Por ejemplo, esta semana se inauguró la plaza Amnistía Internacional en Pulpí, Almería, cuyo aspecto central es un reloj de sol llamado "Los cuatro elementos", con el regocijo de la alcaldesa. Mientras tanto, El Comercio de Ecuador informa que el candidato presidencial Lenin Torres recorre el país tocado con una gorrita que lleva “una estrella flamígera, símbolo de la providencia, y las energías de los cuatro elementos (agua, tierra, fuego y aire)”. El adelantado de Segovia avisa que artista segoviano Alberto Reguera aterriza en Sydney, Australia con una exposición caracterizada por "una mirada centrada en la naturaleza, en sus cuatro elementos...", mientras que Diario del Alto Aragón advierte que el escultor Pascual Berniz expone en Teruel unas figuritas reunidas bajo el originalísimo título de... "Los cuatro elementos". Por si eso fuera poco, Canarias24horas.com anuncia que la compañía teatral Eclipse, con el aplauso y los recursos del ayuntamiento de San Sebastián La Gomera se ocupa de desinformar a los colegiales con "un espectáculo de cuento interactivo que partiendo de los cuatro elementos de la naturaleza (Tierra, Agua, Fuego y Aire) cuenta historias llenas de enseñanzas", enseñanzas, agregaría yo, que evidentemente no contemplan la química, la física ni el estudio serio del universo, sino probablemente papilla newagera sobre la Tierra y la ecología mal entendida, pero puedo equivocarme. Y en Argentina, los escritores de Eldorado invitan a un encuentro literario en noviembre explicando que "la consigna para la ocasión es 'Los Cuatro Elementos' a los fines de su participación en la 'Antología del Cuarto Encuentro de Escritores - Eldorado 2006 – Los Cuatro Elementos'. Prevalecerán los trabajos que contengan valores ecologistas y compromiso social". De nuevo, compromiso social pero con alquimia medieval, para vergüenza de tales escritores.

[Registros de señalamiento para capturas de pantalla y páginas]
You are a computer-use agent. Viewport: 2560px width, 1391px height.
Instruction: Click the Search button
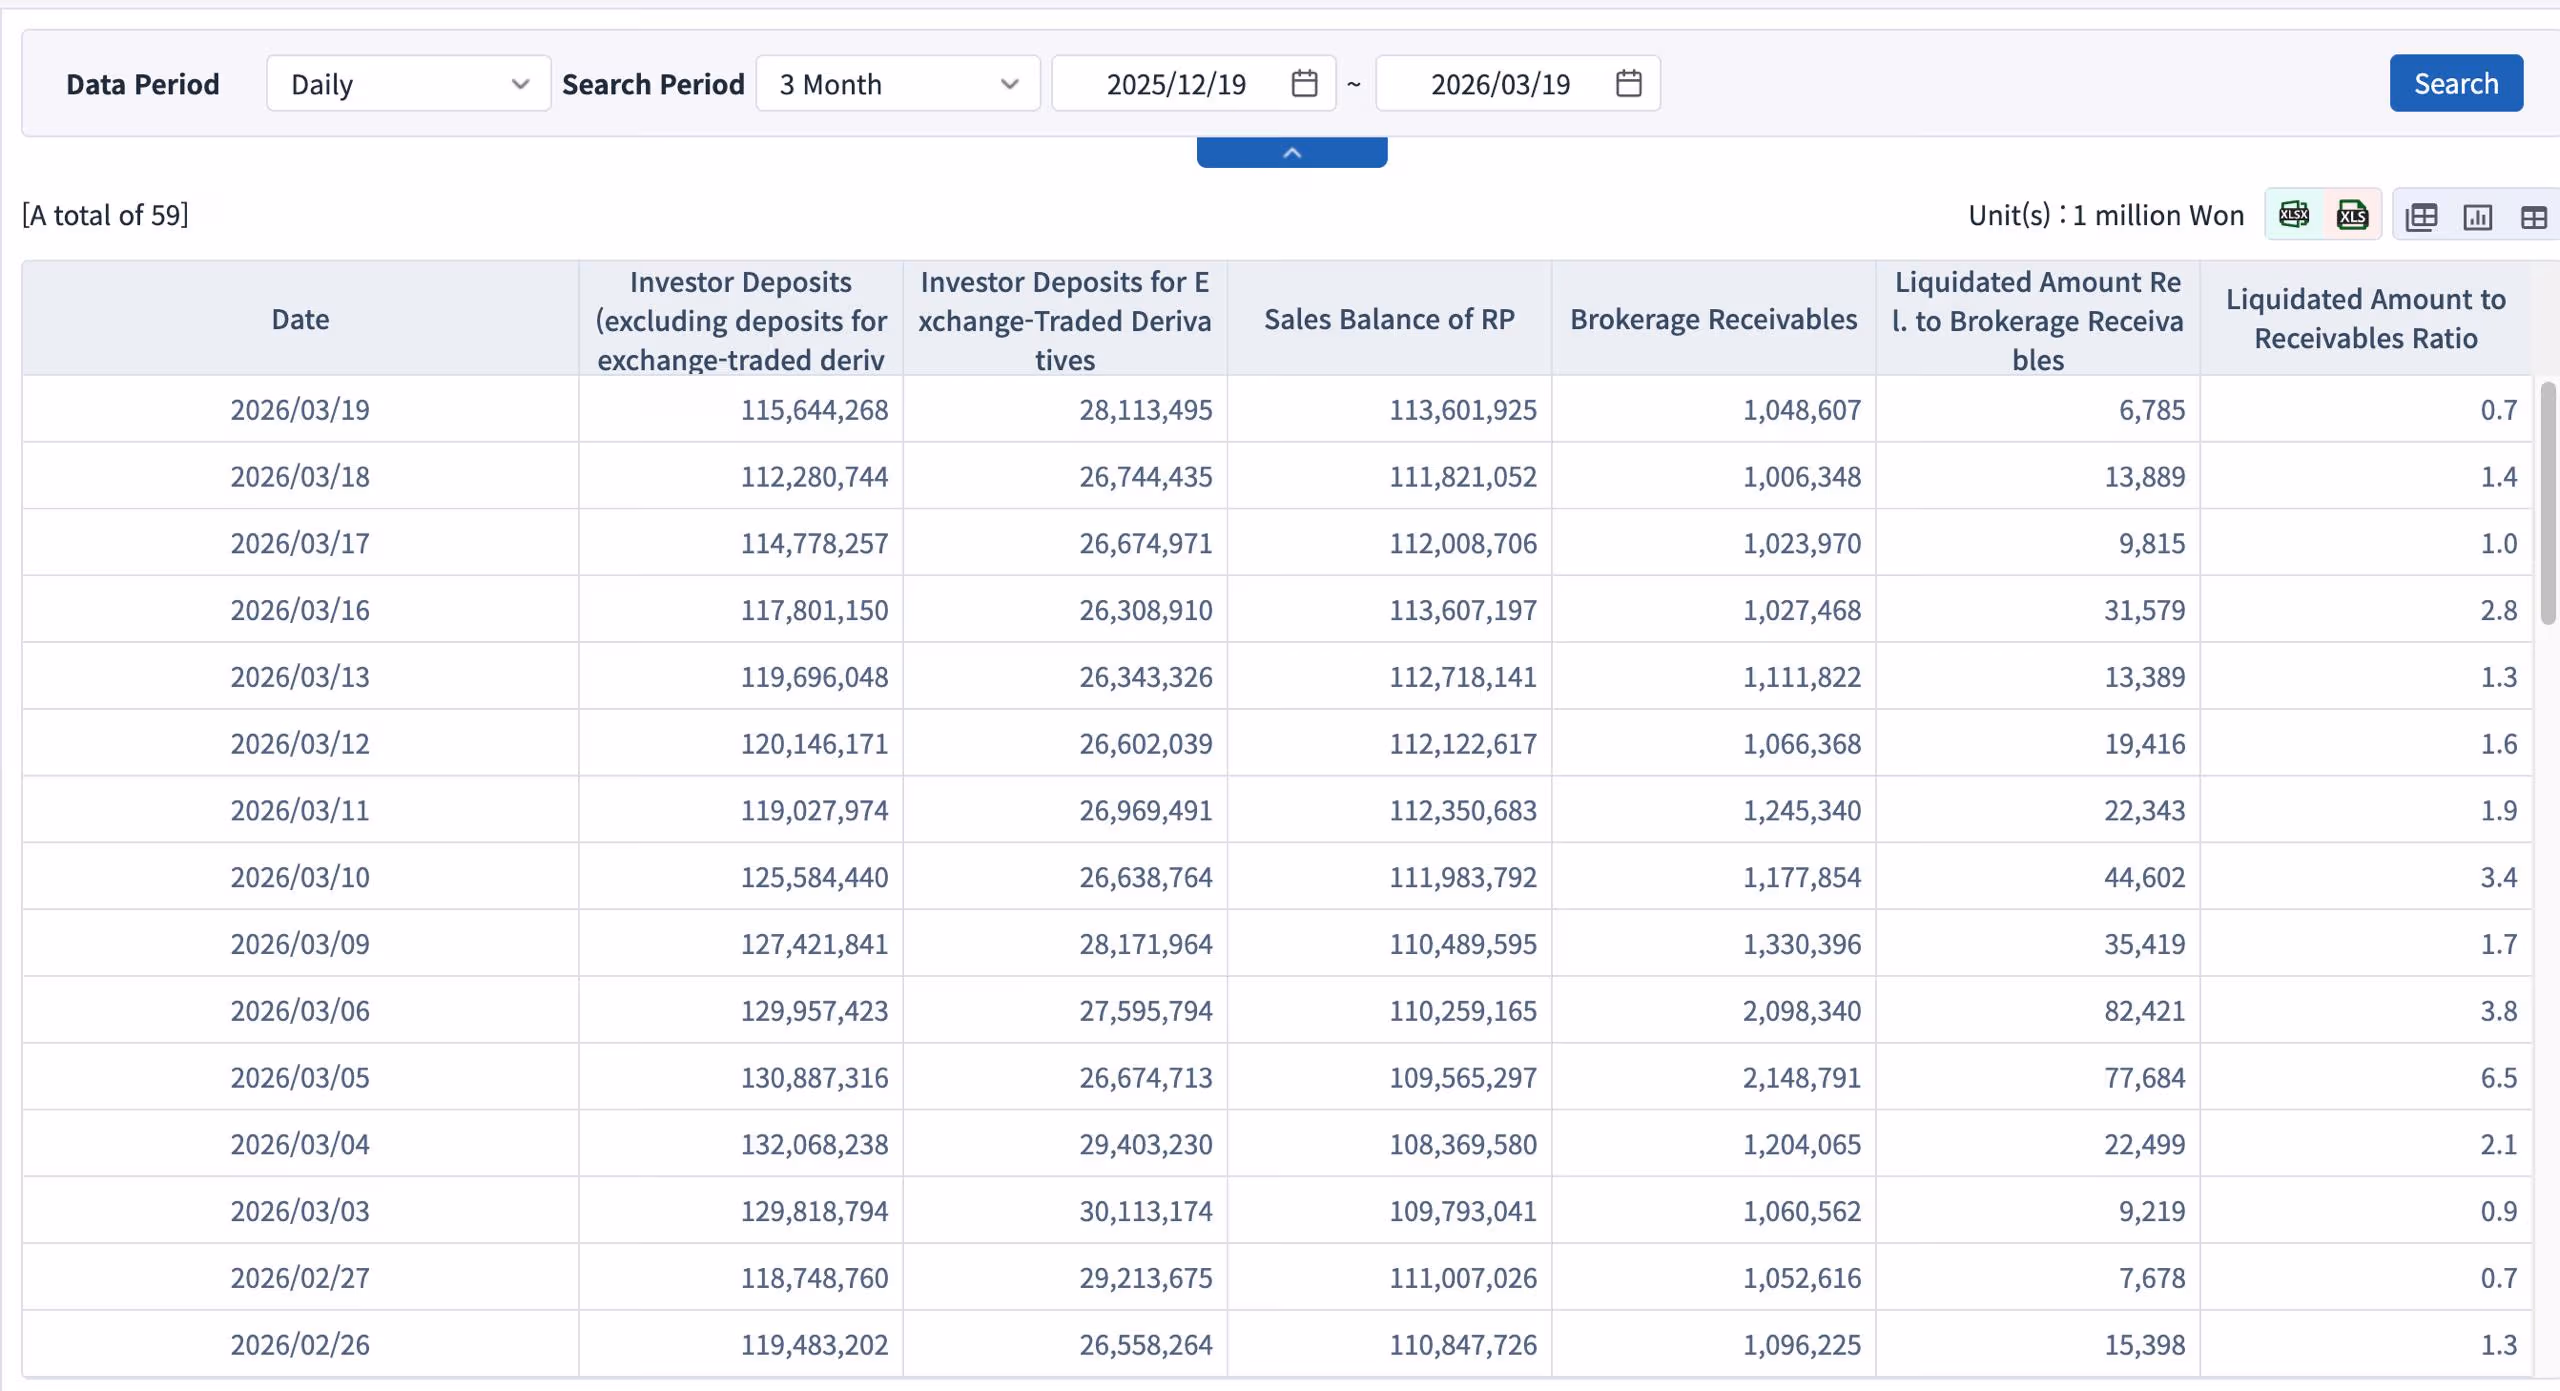(x=2455, y=84)
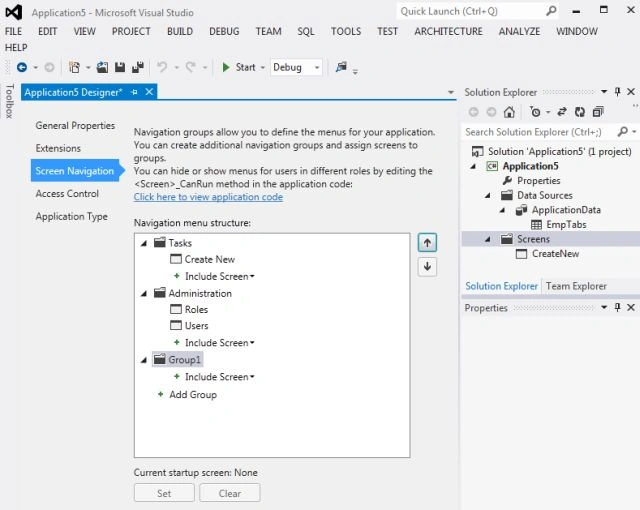640x510 pixels.
Task: Move selected group up with arrow button
Action: click(x=427, y=243)
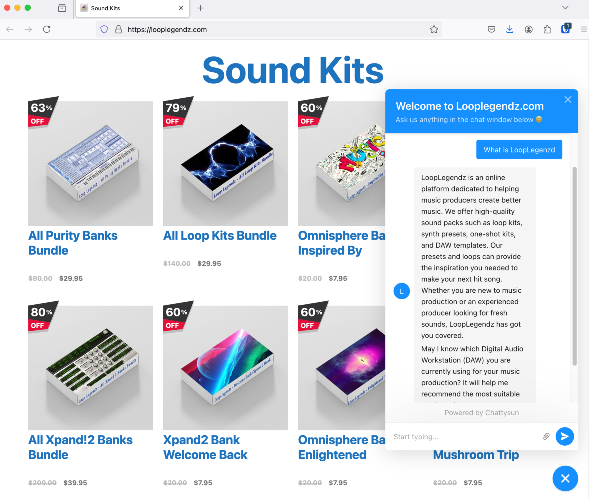Expand the list all tabs chevron
The image size is (589, 500).
565,8
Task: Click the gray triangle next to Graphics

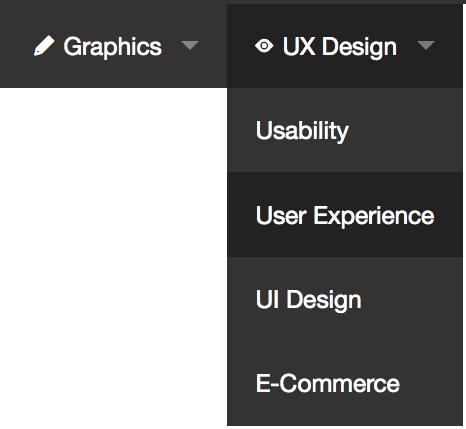Action: (x=190, y=45)
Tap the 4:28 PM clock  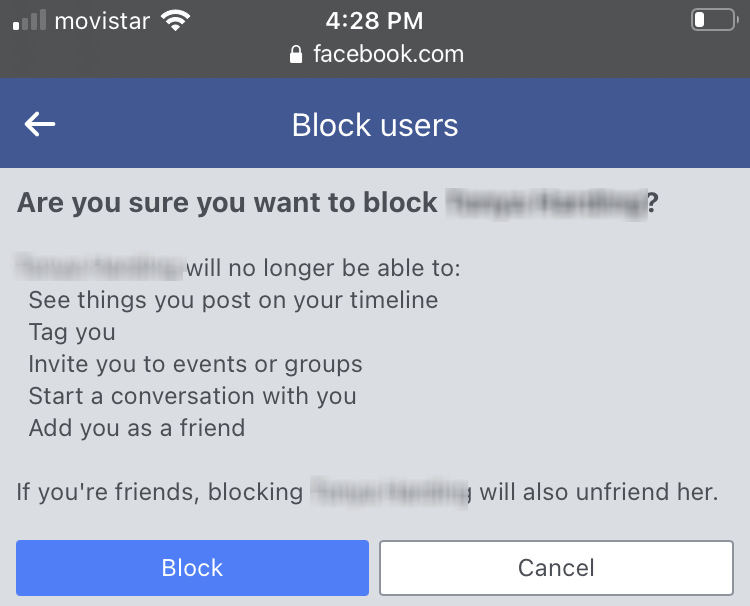click(x=375, y=20)
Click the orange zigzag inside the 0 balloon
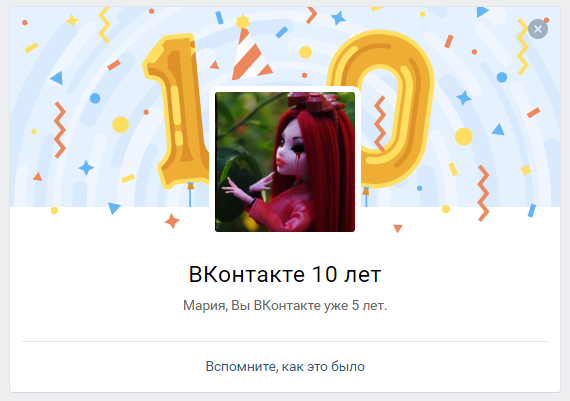The width and height of the screenshot is (570, 401). click(380, 124)
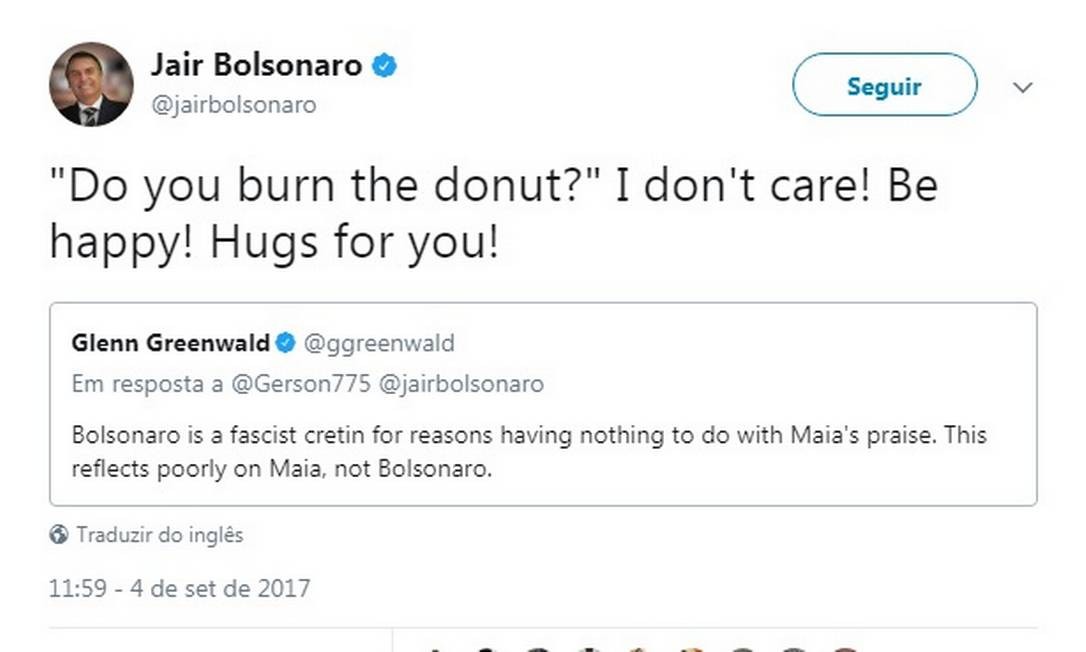Click the main tweet text about donut
Image resolution: width=1086 pixels, height=652 pixels.
494,213
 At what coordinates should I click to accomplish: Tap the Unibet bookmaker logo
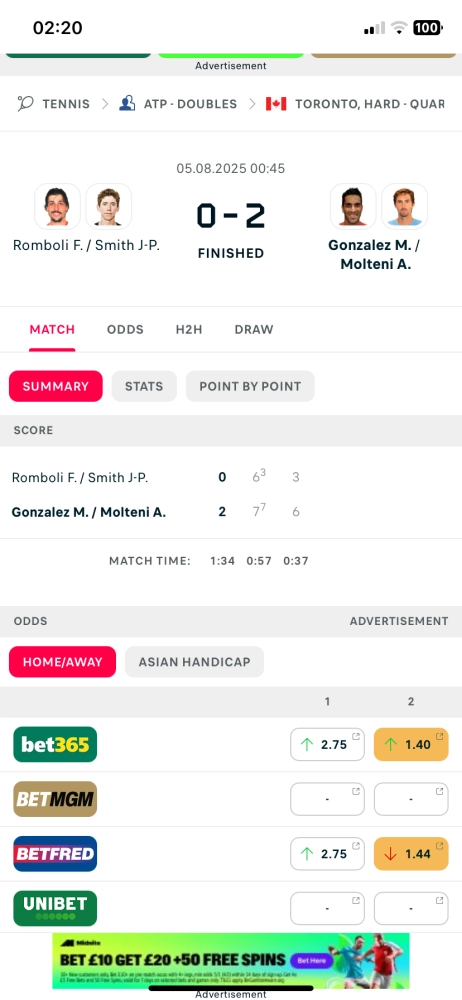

• TAREAS ESCRITAS:
**a)** Indique si cada afirmación concuerda con el fragmento sobre los cuatro elementos y cite las palabras exactas que lo deciden: (i) la plaza inaugurada en Pulpí tiene como aspecto central un reloj de sol; (ii) Alberto Reguera expone en Teruel; (iii) el encuentro literario de Eldorado tendrá lugar en noviembre.
**b)** Traduzca al inglés la siguiente oración del fragmento sobre los cuatro elementos: «Mientras tanto, El Comercio de Ecuador informa que el candidato presidencial Lenin Torres recorre el país tocado con una gorrita que lleva “una estrella flamígera, símbolo de la providencia, y las energías de los cuatro elementos (agua, tierra, fuego y aire)”.»
**c)** Continúe el fragmento sobre los cuatro elementos a partir de su última oración.

• RESPUESTAS:
**a)**
(i) Sí: «cuyo aspecto central es un reloj de sol llamado "Los cuatro elementos"».
(ii) No: «artista segoviano Alberto Reguera aterriza en Sydney, Australia».
(iii) Sí: «invitan a un encuentro literario en noviembre».

**b)** Meanwhile, Ecuador's El Comercio reports that presidential candidate Lenin Torres is touring the country wearing a little cap that bears "a flaming star, symbol of providence, and the energies of the four elements (water, earth, fire and air)."

**c)**
Son sólo las noticias que aparecen en Google en tres semanas, no crea que me quemé las pestañas mucho. El cuento de los cuatro elementos vive, como viven tantos mitos.
Fueron los griegos los que tuvieron la ocurrencia de que el universo estaba compuesto de cuatro elementos: agua, aire, tierra y fuego. Estos elementos, aseguraban, conjuntaban de maneras diferentes dos aspectos que los griegos conocían bien: el calor y la humedad. Así, en su lógica, el fuego es caliente y seco, la tierra es fría y seca, el aire es caliente y húmedo, y el agua es fría y húmeda.
No se fije usted mucho en que la tierra puede ser caliente y húmeda, que el aire puede ser frío y seco y que el agua puede ser caliente, porque si empieza a fijarse en esas minucias, se verá obligado a echar a la basura la idea de los griegos y empezar por otro lado un poco más serio que el calor y la humedad subjetivas del universo. Después de todo, difícil es pedirle más a los griegos que no tenían formas de medir otros aspectos más permamentes que la humedad y el calor. Es decir, era un modelo inadecuado, pero al menos era un intento por ir viendo de qué se trataba el mundo.
Pero los números tienen un atractivo indudable. Hipócrates identificó a los cuatro elementos con los cuatro "humores" del cuerpo humano que suponía que existían: la bilis amarilla (fuego), la bilis negra (tierra), la sangre (aire) y las flemas (agua).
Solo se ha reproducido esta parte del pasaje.